■ Jobs
A - Retype the passage on the right to disconnect word for word, beginning at the words "There is no" and stopping after "patterns of work.".
B - Using the passage on the right to disconnect, state whether each statement agrees with it, answering yes or no and quoting the deciding words: (i) The European Parliament voted on the report in January 2021. (ii) EU law enshrines a legal right to disconnect. (iii) A standard working week in Malta is 48 hours.
C - Summarize the passage on the right to disconnect in two sentences.

■ Passage to read
[START]

Very recently, in January 2021, the European Parliament voted in favour of the report on the ‘Right to Disconnect’ headed by Maltese MEP Alex Agius Saliba. This is being considered as a “historic vote” in favour of workers’ rights. “After months of teleworking, many workers are now suffering from negative side effects such as isolation, fatigue, depression, burnout, muscular or eye illnesses,” said Saliba, adding that “the pressure to always be reachable, always available, is mounting, resulting in unpaid overtime and burnout.”

Although the drive behind the right to disconnect is predominantly a European one, in November 2020, the Government of Malta stated that a legislative framework on remote working is to be expected in the near future. In was also stated that there are ongoing discussions on the first draft of a legislative framework that regulates this area, thus potentially making the right to disconnect a reality in the coming months.

European perspective

There is no legal right enshrined in EU law with respect to the right to disconnect. However the legal basis of this notion may be deemed to be the Working Time Directive (2003/88/EC). This Directive sets out the minimum health and safety requirements for the organisation of working time, in respect of the periods of daily rest, breaks, weekly rest, maximum weekly working time, annual leave and aspects of night work, shift work and patterns of work.

Local perspective

In Malta, the Working Time Directive has been transposed into our law as the Organisation of Working Time Regulations, Subsidiary Legislation (‘SL’) 452.87[1]. The salient points of this regulation are summarised as follows:

  • Hours of Work: maximum average weekly working time of 48 hours over a 7-day period, unless otherwise agreed between the employee and the employer. A standard working week is of 40 hours, whilst an additional 8 hours represent overtime. The 48-hour maximum working hours may be disapplied in certain circumstances.
  • Night Work: a night worker’s normal hours of work shall not exceed an average of 8 hours in any 24-hour period. “Night work” is defined as work carried out between 10 p.m. of any one day and 6 a.m. of the next day.
  • Minimum Daily rest: 11 consecutive hours per 24-hour period during which the worker performs work for his/her employer.

[END]

■ Items
[START]

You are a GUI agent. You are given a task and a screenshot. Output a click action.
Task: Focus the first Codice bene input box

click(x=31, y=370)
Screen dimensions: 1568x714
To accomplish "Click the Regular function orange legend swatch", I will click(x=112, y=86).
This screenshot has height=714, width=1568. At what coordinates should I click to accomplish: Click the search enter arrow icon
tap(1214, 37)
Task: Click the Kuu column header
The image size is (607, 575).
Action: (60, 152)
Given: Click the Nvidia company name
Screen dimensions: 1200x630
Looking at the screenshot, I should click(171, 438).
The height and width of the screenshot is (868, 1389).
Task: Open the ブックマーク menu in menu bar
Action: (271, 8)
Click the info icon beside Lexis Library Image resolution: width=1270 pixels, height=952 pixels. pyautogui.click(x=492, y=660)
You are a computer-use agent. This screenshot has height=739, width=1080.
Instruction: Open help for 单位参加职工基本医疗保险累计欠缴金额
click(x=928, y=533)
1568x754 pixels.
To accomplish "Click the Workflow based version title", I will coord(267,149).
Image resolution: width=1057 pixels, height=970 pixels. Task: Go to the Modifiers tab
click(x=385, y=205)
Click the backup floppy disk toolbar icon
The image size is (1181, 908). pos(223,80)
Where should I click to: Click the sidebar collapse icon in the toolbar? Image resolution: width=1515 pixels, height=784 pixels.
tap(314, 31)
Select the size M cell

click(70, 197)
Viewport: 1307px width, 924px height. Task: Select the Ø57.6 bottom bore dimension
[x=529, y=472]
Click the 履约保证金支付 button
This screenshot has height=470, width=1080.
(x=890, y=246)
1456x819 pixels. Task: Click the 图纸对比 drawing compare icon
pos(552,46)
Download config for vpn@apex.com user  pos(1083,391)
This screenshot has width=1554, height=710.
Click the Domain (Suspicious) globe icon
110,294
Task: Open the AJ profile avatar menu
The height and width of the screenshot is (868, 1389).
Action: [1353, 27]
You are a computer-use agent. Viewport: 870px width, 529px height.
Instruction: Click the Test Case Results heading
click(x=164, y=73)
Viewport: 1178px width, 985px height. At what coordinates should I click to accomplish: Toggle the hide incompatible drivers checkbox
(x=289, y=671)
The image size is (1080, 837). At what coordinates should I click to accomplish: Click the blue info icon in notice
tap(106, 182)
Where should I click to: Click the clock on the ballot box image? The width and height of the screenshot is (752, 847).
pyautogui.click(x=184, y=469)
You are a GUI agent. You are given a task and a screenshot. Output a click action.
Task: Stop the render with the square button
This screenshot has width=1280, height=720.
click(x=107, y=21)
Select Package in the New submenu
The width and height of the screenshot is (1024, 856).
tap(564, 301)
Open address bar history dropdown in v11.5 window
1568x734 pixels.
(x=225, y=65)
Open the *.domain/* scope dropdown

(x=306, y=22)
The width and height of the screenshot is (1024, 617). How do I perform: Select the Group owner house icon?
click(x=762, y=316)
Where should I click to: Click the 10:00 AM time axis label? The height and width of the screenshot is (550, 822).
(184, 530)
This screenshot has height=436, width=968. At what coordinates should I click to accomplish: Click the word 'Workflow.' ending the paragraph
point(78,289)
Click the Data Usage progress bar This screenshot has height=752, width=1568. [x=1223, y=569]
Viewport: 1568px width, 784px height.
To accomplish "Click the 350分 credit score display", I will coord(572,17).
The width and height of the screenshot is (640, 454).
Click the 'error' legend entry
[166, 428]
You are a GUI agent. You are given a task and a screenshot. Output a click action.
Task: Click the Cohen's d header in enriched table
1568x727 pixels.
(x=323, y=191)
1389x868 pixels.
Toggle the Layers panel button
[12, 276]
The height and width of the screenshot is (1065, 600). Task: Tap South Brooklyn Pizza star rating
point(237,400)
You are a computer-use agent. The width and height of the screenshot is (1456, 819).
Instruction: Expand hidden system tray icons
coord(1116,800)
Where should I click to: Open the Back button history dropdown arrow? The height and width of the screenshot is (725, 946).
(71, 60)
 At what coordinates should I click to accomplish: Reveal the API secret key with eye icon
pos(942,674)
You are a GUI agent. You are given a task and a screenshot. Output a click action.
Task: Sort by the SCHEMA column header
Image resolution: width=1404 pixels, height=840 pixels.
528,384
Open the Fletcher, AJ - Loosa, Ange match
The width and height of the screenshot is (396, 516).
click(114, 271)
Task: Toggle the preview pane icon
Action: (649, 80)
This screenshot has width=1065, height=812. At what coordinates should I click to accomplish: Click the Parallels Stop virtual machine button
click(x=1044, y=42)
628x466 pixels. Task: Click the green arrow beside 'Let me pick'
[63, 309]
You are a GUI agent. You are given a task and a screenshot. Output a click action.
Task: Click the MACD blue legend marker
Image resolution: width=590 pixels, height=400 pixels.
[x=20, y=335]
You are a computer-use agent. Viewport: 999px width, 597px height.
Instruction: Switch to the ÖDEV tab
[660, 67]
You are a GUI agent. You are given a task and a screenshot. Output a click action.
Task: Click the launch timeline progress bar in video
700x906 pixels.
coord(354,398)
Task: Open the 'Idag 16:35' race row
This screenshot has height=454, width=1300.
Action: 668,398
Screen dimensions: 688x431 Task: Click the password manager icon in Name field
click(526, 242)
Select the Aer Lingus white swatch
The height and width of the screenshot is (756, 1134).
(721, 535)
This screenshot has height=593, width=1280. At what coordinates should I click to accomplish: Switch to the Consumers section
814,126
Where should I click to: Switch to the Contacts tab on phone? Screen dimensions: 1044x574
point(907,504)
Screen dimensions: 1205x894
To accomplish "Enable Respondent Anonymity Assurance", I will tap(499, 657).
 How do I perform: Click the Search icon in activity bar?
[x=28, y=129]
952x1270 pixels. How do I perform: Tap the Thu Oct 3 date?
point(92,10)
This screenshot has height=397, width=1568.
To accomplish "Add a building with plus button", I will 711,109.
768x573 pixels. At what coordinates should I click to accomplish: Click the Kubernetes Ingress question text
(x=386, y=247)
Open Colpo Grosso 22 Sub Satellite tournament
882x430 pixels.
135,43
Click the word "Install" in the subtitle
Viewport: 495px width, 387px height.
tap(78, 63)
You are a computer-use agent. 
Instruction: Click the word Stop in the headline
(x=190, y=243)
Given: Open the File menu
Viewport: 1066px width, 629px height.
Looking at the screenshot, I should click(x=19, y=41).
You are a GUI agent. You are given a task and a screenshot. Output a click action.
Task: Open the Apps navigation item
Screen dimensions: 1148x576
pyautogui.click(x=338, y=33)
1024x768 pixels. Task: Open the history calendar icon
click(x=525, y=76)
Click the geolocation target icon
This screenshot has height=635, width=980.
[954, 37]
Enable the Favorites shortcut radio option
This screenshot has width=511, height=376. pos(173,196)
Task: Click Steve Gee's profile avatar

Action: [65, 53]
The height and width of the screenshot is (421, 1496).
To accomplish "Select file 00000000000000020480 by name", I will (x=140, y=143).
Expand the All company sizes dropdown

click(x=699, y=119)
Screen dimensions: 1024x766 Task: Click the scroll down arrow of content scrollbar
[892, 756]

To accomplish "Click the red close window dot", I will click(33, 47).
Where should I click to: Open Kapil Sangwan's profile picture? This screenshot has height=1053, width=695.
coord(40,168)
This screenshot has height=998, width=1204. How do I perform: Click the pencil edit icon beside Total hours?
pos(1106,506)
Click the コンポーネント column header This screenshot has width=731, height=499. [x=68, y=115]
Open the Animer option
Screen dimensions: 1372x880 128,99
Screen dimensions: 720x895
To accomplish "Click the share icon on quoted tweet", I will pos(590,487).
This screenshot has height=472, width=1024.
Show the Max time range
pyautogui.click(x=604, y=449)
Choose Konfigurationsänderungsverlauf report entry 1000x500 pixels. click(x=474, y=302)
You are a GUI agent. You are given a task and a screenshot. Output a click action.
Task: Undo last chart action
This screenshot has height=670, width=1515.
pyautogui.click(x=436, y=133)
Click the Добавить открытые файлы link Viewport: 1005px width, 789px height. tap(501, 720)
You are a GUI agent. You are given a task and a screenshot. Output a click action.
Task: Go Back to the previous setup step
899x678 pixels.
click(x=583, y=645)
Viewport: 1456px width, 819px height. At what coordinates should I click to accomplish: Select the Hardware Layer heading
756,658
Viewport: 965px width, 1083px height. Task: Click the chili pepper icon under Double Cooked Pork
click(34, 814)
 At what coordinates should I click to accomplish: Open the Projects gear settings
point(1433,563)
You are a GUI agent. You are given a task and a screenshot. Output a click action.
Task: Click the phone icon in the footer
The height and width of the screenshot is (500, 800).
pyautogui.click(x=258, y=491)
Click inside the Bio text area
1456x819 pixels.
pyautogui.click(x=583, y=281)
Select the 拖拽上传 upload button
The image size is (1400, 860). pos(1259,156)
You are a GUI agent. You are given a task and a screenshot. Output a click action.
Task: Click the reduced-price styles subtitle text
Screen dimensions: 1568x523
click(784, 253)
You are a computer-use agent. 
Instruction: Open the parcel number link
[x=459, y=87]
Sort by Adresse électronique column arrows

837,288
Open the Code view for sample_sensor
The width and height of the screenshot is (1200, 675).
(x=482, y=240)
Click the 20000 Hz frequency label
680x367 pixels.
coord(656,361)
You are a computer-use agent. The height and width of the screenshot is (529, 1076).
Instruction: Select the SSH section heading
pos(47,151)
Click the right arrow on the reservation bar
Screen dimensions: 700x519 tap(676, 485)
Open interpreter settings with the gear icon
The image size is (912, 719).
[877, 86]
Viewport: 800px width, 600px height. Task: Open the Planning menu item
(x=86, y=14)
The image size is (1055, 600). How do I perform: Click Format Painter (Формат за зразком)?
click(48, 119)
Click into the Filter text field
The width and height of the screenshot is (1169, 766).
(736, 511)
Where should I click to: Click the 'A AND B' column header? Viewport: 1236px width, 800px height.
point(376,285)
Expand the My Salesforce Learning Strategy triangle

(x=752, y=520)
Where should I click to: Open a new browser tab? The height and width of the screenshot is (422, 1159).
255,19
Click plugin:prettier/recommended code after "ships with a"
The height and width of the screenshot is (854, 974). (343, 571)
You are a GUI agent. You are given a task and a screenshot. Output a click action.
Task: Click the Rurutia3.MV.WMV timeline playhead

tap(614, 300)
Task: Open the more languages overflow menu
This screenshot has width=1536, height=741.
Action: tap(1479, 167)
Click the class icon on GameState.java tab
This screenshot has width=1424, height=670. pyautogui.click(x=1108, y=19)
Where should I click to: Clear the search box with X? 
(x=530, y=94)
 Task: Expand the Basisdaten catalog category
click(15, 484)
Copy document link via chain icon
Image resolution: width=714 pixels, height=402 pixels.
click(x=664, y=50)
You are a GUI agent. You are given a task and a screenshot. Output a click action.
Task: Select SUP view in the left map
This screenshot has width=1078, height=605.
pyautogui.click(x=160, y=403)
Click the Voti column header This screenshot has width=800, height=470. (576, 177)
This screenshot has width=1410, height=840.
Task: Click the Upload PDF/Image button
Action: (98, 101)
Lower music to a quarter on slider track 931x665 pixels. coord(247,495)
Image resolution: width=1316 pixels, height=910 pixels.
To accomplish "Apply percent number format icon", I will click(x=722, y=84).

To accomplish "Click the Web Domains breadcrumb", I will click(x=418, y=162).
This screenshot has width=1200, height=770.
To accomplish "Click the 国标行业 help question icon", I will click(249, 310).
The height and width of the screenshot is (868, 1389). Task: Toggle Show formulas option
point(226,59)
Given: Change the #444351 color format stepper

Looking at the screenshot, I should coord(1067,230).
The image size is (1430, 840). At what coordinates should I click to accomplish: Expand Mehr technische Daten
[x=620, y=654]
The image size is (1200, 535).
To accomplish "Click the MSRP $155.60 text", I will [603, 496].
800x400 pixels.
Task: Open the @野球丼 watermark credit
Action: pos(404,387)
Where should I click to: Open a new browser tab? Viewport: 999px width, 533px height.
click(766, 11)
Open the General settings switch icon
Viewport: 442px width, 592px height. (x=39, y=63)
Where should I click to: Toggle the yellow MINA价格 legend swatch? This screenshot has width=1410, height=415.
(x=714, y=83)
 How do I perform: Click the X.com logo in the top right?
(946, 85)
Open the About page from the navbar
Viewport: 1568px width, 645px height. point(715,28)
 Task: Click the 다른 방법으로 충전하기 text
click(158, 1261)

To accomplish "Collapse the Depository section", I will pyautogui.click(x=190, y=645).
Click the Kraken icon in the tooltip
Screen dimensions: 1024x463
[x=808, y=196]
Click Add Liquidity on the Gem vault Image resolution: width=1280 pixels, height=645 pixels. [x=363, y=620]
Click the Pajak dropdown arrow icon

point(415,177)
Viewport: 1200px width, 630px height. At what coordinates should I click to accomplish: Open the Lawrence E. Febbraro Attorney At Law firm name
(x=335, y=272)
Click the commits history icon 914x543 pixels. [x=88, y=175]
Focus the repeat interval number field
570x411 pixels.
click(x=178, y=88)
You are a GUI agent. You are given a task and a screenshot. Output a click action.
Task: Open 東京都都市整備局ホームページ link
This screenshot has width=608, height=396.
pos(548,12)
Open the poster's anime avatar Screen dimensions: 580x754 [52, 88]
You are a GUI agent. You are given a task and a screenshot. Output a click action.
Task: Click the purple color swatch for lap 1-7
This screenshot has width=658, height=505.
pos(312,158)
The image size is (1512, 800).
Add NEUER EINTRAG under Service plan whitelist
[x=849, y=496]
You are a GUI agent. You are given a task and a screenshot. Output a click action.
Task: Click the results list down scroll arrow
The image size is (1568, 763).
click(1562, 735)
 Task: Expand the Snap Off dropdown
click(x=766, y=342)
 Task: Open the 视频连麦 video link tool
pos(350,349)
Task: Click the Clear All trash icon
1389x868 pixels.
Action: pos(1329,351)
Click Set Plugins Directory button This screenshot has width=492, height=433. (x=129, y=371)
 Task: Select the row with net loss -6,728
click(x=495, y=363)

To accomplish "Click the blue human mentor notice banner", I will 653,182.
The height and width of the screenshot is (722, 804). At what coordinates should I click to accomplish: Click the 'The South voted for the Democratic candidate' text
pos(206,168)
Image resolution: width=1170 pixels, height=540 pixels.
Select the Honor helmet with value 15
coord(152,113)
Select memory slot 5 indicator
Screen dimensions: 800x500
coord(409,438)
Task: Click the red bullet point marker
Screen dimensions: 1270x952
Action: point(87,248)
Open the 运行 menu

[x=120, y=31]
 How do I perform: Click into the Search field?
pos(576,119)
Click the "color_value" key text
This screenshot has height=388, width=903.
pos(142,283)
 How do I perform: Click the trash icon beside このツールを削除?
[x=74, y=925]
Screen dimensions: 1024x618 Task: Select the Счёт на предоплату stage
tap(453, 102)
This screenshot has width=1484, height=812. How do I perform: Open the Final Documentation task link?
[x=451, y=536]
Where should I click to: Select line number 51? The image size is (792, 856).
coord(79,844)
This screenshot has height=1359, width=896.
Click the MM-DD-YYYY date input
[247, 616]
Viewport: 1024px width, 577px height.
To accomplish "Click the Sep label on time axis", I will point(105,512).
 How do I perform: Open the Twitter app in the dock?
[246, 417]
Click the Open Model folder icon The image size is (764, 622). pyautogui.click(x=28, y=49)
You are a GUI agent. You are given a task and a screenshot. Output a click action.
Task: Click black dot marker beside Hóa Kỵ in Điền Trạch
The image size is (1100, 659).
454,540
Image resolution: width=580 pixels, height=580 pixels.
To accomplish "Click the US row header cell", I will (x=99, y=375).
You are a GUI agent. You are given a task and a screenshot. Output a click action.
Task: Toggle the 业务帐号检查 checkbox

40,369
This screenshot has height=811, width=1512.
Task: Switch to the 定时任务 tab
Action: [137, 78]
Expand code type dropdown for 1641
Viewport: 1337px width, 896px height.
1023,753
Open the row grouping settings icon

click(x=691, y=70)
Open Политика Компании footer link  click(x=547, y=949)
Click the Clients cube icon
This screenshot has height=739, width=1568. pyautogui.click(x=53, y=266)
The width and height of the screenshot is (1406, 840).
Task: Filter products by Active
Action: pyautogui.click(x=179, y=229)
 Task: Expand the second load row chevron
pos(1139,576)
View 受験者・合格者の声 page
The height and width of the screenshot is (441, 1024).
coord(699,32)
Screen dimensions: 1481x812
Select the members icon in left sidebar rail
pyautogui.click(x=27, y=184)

[END]

■ Responses per task
A -
There is no legal right enshrined in EU law with respect to the right to disconnect. However the legal basis of this notion may be deemed to be the Working Time Directive (2003/88/EC). This Directive sets out the minimum health and safety requirements for the organisation of working time, in respect of the periods of daily rest, breaks, weekly rest, maximum weekly working time, annual leave and aspects of night work, shift work and patterns of work.

B -
(i) Yes: "in January 2021, the European Parliament voted in favour of the report on the ‘Right to Disconnect’"
(ii) No: "There is no legal right enshrined in EU law with respect to the right to disconnect."
(iii) No: "A standard working week is of 40 hours, whilst an additional 8 hours represent overtime."

C - In January 2021 the European Parliament voted for a report on the right to disconnect, and in November 2020 Malta's government said a legislative framework on remote working is expected soon. EU law holds no explicit right to disconnect, but its possible legal basis, the Working Time Directive, has been transposed in Malta as the Organisation of Working Time Regulations, which set limits on working hours and night work and require minimum daily rest.